Euthanasie : les trois propositions de la "conférence des citoyens"

Constitué à la demande de Hollande, ce panel, représentatif de la population française, préconise notamment de légaliser le suicide assisté et de créer une exception d'euthanasie. 

Un kit d\'euthanasie vendu à Bruxelles (Belgique), le 18 avril 2005. 
Un kit d'euthanasie vendu à Bruxelles (Belgique), le 18 avril 2005.  (ETIENNE ANSOTTE / BELGA)

Ils ont rendu leur avis. Un groupe représentatif de citoyens français s'est prononcé, lundi 16 décembre, sur la délicate question de l'euthanasie active et du suicide assisté, jusqu'à présent interdits en France.
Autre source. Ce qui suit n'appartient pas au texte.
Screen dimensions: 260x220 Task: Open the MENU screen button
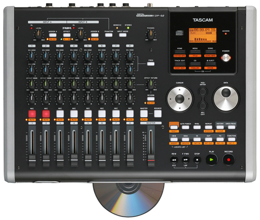coord(195,52)
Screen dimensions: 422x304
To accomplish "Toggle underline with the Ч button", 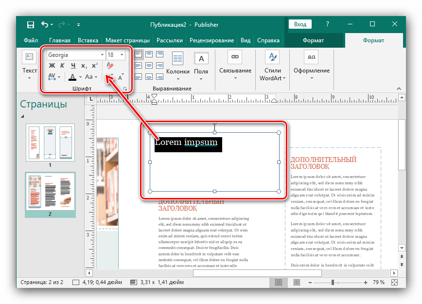I will click(x=73, y=66).
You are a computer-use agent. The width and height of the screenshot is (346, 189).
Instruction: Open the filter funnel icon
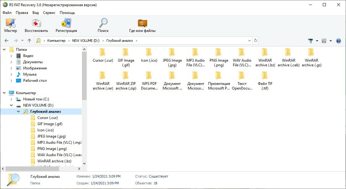click(310, 41)
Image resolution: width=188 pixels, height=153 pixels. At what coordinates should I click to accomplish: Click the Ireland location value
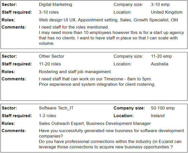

Ils recommandent notamment de légaliser le suicide assisté, et de créer une "exception d'euthanasie".

Cette "conférence de citoyens" a été mise sur pied à la demande de François Hollande par le Comité consultatif national d'éthique (CCNE) pour orienter la future loi sur la fin de vie, destinée à remplacer ou compléter l'actuelle loi Leonetti de 2005. Ce groupe constitué de dix-huit personnes représentant la "diversité" de la population française, sélectionnées par l'institut de sondages Ifop, s'est réuni durant quatre week-ends à huis clos en novembre et décembre pour entendre les avis de diverses personnes qualifiées. Voici ses trois principales propositions.
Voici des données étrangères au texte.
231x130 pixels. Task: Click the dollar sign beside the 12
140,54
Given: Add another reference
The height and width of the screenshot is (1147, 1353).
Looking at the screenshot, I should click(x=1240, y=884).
Légaliser le suicide assisté

"La possibilité de se suicider par assistance médicale comme l'aide au suicide constitue, à nos yeux, un droit légitime du patient en fin de vie ou souffrant d'une pathologie irréversible, reposant avant tout sur son consentement éclairé et sa pleine conscience", indique ce panel de 18 citoyens dans son avis.
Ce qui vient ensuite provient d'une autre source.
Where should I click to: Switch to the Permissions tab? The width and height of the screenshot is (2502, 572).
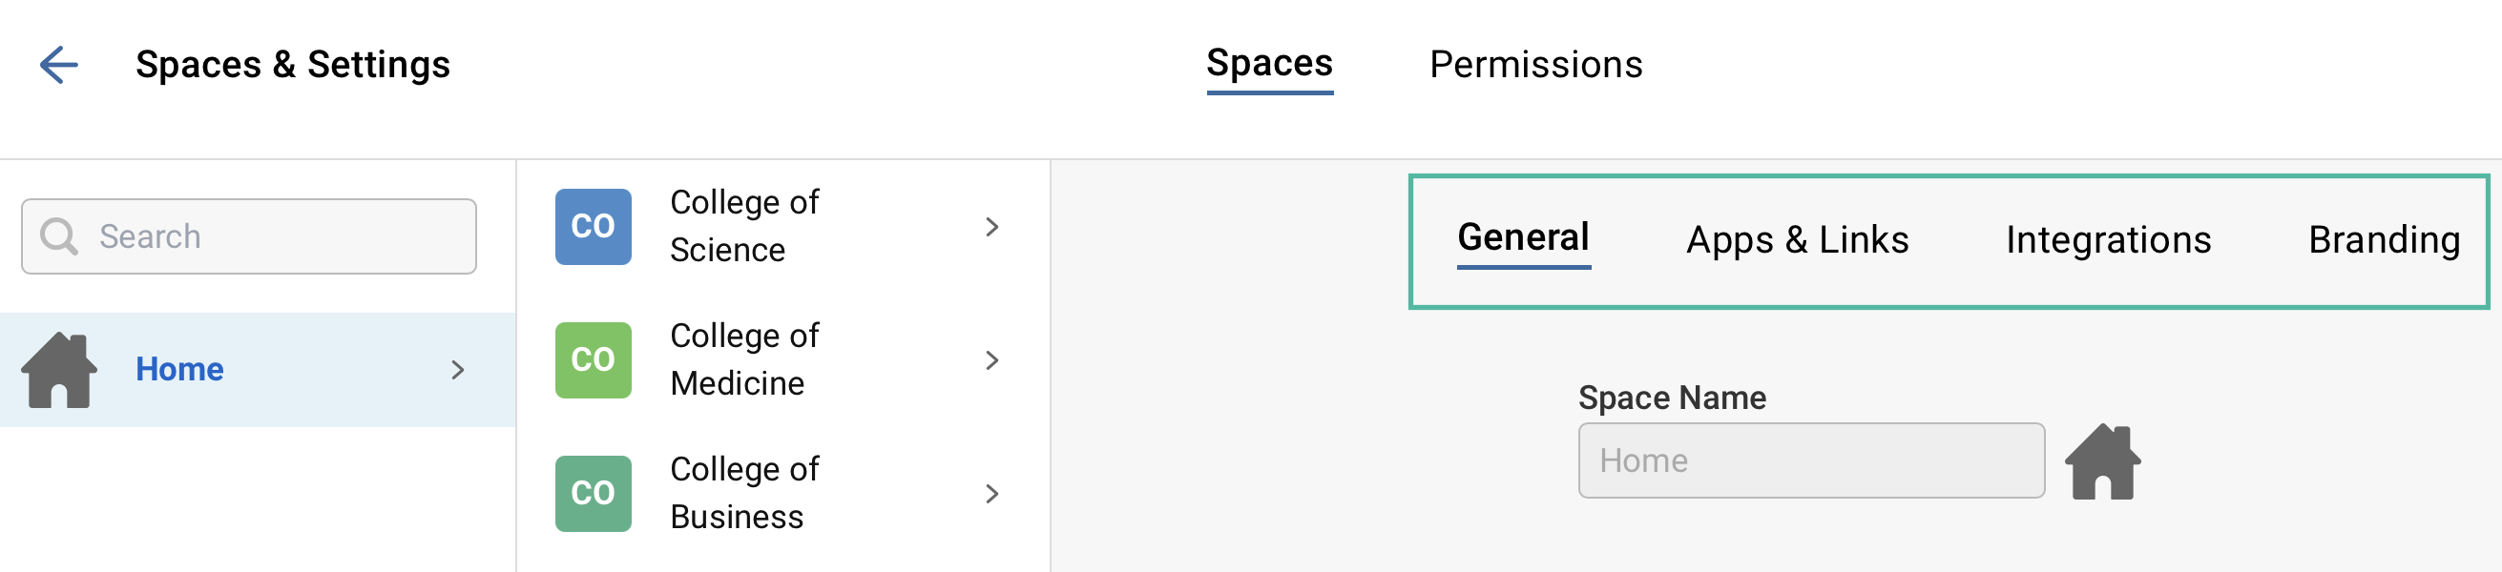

Il suggère d'autoriser le suicide assisté dans un cadre médical, et non associatif comme en Suisse. Autrement dit, une personne aurait le droit d'obtenir du corps médical qu'il lui administre un produit létal, du moment que cette personne est consciente, en a fait la demande et se trouve dans un état clinique désespéré. Cette conception du suicide assisté se rapproche plus, dans les faits, de la notion d'euthanasie, puisqu'elle implique l'intervention d'une personne qui n'est pas le patient.

Créer une "exception d'euthanasie"

Dans la mesure où cette définition du "suicide assisté" est très large, la question de l'euthanasie se pose différemment. Puisque l'euthanasie désigne un acte entrepris sans le consentement du patient, elle doit rester interdite par la loi. 

Cependant, les citoyens consultés estiment qu'il existe des cas, "infimes", dans lesquels l'euthanasie peut être pratiquée. Ils proposent ainsi de créer une "exception d'euthanasie", un recours qui interviendrait quand une personne en fin de vie n'est pas en mesure de recourir au suicide assisté ni d'exprimer sa volonté et à condition que la décision soit commune entre la famille et le corps médical. 

Inscrire les dernières volontés dans un fichier national

Le panel propose également la création d'un fichier informatique national regroupant toutes les directives anticipées, à savoir les volontés d'une personne sur les traitements à recevoir en prévision de sa fin de vie. Ces directives devraient également, selon eux, êtres inscrites sur la carte Vitale. 

Dans son avis rendu en juillet, le CCNE recommandait que les directives anticipées deviennent "contraignantes pour les soignants, sauf exception dûment justifiée".